After spending some time in development limbo, a solo film centered on famed DC Comics character Barbara Gordon — aka Batgirl — picked up steam under the Warner Bros. banner. Adil El Arbi and Bilall Fallah came on as directors, and the cast quickly filled out and became rather impressive. Leslie Grace would play the lead heroine, accompanied by J.K. Simmons as Gotham City Police Department commissioner Jim Gordon, Brendan Fraser as the villainous Firefly, Michael Keaton as Batman, and more. Slated to premiere on HBO Max, it looked like nothing could stop "Batgirl" from coming to fruition.

And then it all fell apart.

In August of 2022, the minds at the newly-established Warner Bros. Discovery elected to scrap "Batgirl" entirely — much to the confusion of fans and those involved alike. According to Variety, the push within the company to cease releasing blockbusters on HBO Max, coupled with the film's perceived lack of big-screen appeal, led to its downfall. Not to mention, its already bloated budget made giving up on it a no-brainer for those behind the choice to toss it in the bin. Worse yet, when the "Batgirl" directors attempted to access footage of their canceled film, the studio made it impossible to do so.

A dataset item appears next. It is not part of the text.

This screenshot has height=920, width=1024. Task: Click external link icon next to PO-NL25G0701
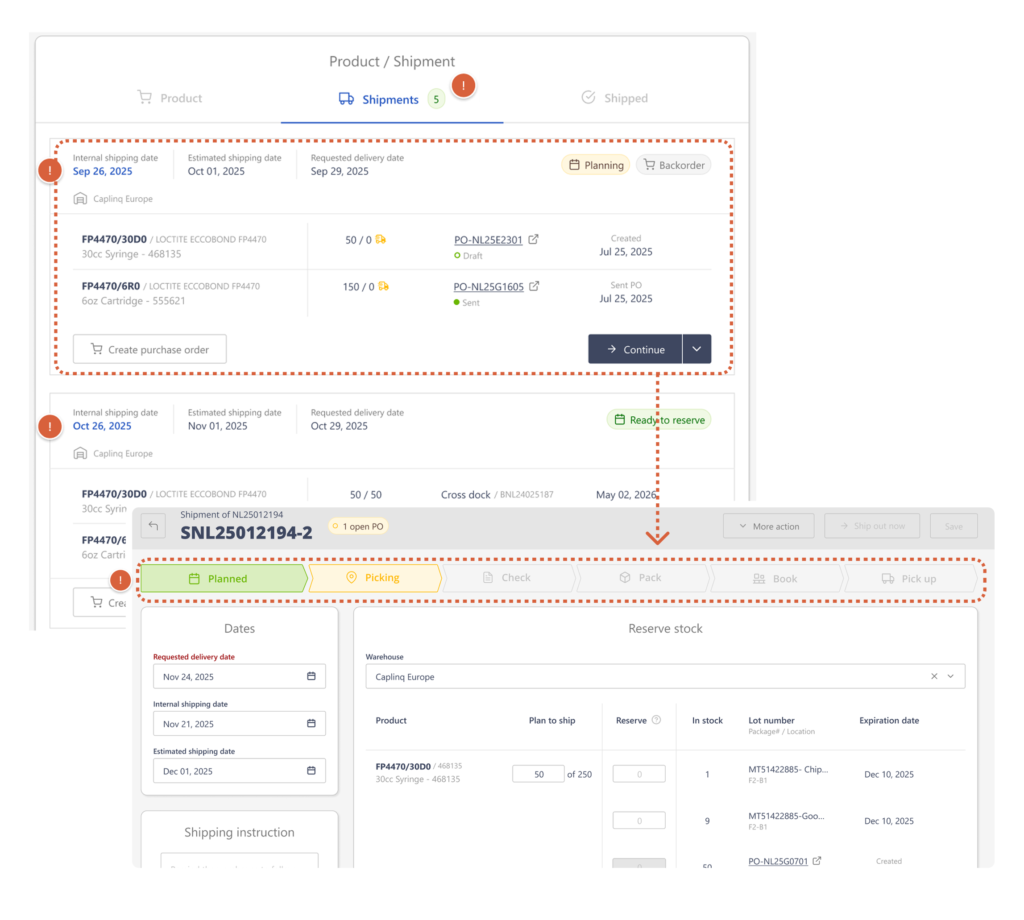[x=817, y=861]
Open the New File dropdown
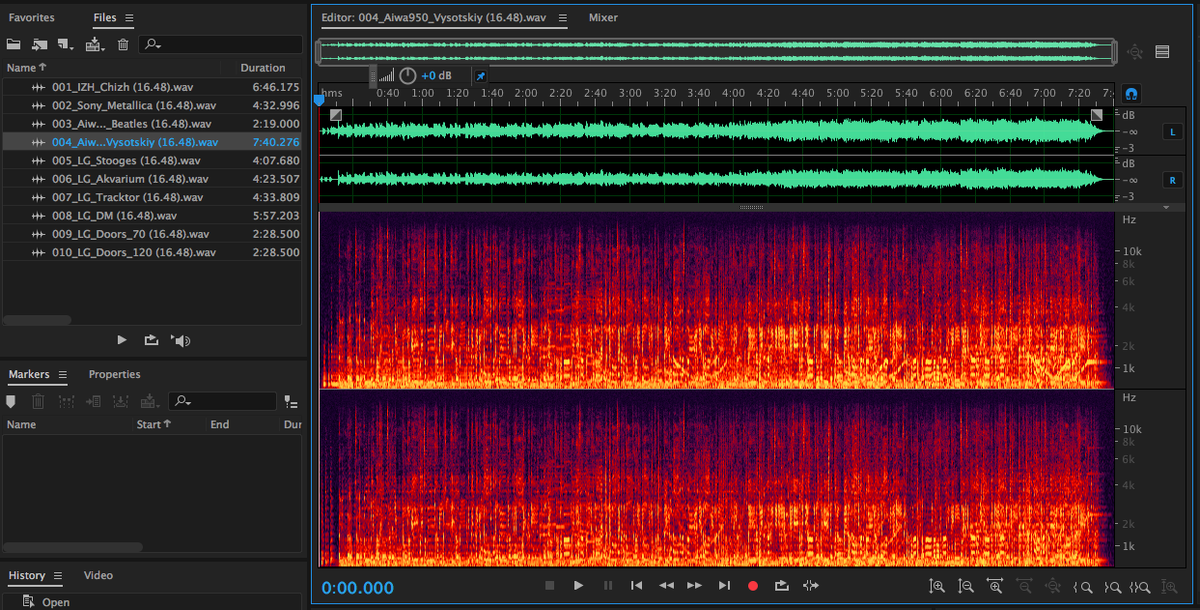 [x=67, y=44]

As it turns out, "Batgirl" isn't entirely lost, and those who worked on it will get the chance to see it before it's locked away for good.

Those who worked on Batgirl will get to attend 'funeral screenings'

According to The Hollywood Reporter, "Batgirl" is getting its own "funeral screenings" on the Warner Bros. lot. The showings will be held this week for the cast and crew in addition to executives and representatives, sadly not for the general public. Once these screenings have concluded, "Batgirl" will end up vaulted in either a physical or digital format, seemingly snuffing out even the slightest glimmer of hope that the DC project could release down the road. Then again, it's not entirely out of the question.

THR notes that even if "Batgirl" ends up vaulted and used as a means for Warner Bros. Discovery to take a tax write-down on it, there's a slim chance it could still reach the public. Theoretically, down the road, if Warner Bros. Discovery wanted to release the film, it could do so as long as it repaid what it gained on the tax write-down. Of course, this is a highly unlikely scenario, so all anyone can do is hope that "Batgirl" at least sticks around and isn't destroyed once these "funeral screenings" conclude.

The tragic tale of "Batgirl" appears to come to an end here, with all of those who worked so hard on it getting to see their vision somewhat come to life. It's just too bad the whole world won't get to see what their film had in store.